Effects of Tetrafluorocyclohexa-1,3-Diene Ring Position on Photoluminescence and Liquid-Crystalline Properties of Tricyclic π-Conjugated Molecules

Abstract

Tetrafluorocyclohexa-1,3-diene ring-containing tricyclic π-conjugated molecules are promising negative-dielectric-anisotropy guest species for vertical-alignment-type liquid-crystalline (LC) displays. Building on our previous work reporting the excellent photoluminescence (PL) properties of tricyclic π-conjugated molecules with central tetrafluorocyclohexa-1,3-diene rings, we herein synthesized four analogous molecules with terminal tetrafluorocyclohexa-1,3-diene rings from commercially available precursors and investigated the effects of substituent type and diene ring position on PL and LC properties using microscopic and spectroscopic methods. One of the prepared molecules exhibited a relatively planar molecular structure and formed herringbone-type aggregates via π/F and CH/π interactions instead of forming stacked aggregates via π/π stacking interactions, thus exhibiting relatively strong PL in solution and crystalline states.
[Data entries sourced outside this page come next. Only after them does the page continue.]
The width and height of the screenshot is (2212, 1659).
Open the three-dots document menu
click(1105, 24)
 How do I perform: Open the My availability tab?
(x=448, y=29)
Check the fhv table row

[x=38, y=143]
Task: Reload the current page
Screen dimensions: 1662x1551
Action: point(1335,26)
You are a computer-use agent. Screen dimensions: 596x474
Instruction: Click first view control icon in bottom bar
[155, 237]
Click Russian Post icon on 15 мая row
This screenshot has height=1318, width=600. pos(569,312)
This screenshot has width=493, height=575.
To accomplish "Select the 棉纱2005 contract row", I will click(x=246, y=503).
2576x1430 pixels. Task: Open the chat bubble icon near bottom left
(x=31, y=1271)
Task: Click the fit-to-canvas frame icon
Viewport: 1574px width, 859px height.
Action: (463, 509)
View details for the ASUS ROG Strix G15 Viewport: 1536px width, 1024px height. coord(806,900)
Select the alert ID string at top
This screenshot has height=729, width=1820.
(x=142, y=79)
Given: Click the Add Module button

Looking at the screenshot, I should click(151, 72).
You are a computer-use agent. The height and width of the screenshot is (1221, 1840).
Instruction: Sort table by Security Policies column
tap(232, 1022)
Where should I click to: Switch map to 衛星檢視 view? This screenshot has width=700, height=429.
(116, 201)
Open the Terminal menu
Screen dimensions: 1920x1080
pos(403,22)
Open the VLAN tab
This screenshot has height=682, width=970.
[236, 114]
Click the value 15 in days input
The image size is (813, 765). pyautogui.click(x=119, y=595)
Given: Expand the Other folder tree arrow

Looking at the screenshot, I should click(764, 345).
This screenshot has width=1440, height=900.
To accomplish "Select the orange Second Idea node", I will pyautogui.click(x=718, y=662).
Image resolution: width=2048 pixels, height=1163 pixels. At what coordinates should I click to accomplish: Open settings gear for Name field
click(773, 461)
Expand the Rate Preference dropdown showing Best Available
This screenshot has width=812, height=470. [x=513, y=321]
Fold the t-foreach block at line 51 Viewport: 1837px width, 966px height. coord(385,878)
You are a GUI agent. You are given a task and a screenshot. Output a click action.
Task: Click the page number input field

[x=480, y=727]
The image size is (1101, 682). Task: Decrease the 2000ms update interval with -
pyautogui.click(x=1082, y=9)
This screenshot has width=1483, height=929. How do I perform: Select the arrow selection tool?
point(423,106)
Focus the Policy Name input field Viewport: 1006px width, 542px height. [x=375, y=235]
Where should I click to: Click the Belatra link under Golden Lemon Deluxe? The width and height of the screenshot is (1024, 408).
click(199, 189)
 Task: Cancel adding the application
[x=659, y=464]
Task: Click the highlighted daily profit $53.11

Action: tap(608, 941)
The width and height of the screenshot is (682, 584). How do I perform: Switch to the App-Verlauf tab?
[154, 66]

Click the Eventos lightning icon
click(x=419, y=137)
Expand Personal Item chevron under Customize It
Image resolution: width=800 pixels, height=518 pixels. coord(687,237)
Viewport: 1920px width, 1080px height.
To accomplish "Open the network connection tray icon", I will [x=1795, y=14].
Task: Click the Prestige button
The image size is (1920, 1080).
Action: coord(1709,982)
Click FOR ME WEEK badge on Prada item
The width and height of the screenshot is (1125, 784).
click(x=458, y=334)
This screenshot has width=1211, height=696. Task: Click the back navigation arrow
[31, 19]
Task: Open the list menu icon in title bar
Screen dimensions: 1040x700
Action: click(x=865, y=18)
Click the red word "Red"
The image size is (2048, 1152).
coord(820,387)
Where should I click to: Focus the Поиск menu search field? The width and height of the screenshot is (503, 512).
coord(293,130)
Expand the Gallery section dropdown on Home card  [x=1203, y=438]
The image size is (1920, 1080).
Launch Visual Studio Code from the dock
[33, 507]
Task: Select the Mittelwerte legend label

Moreover, the PL color of this compound depended on the electronic character of its terminal substituents along the long molecular axis. Of the four prepared species, two featured terminal ethyl groups and formed one or more LC phases. The PL properties of these phases indicated that the related phase transition induced changes in the aggregate structure, PL wavelength, and PL color. Our results expand the applicability of CF2CF2 moiety-containing tricyclic compounds as functional molecules for the fabrication of next-generation PL, LC, and PL-LC materials.